## Your assignment
Set down exactly the lines running from the one with "This screenshot has" to the last line of the listing below, both included, and skip every picture.
*** Entries provided Section Begins ***
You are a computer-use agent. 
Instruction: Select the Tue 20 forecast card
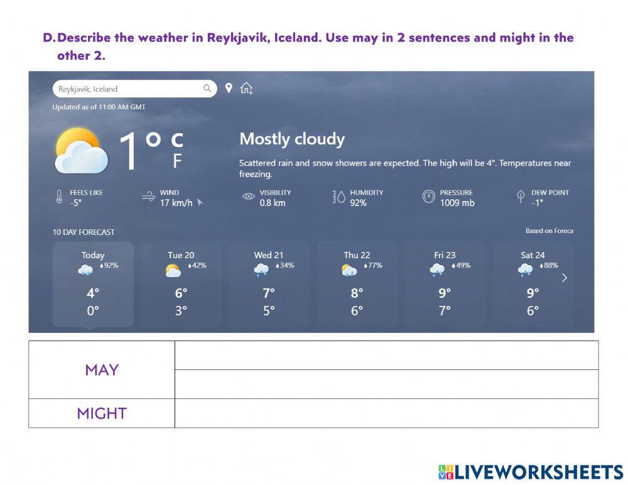pyautogui.click(x=181, y=284)
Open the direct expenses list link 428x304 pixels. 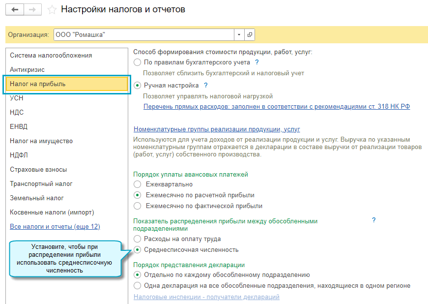276,106
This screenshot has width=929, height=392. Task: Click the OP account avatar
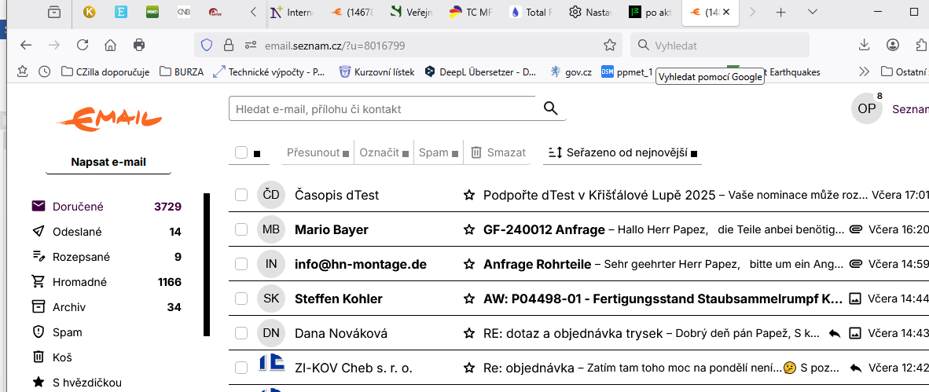[866, 108]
*** Entries provided Section Ends ***
## Result of this exercise
This screenshot has width=929, height=392. Task: Click the OP account avatar
[866, 108]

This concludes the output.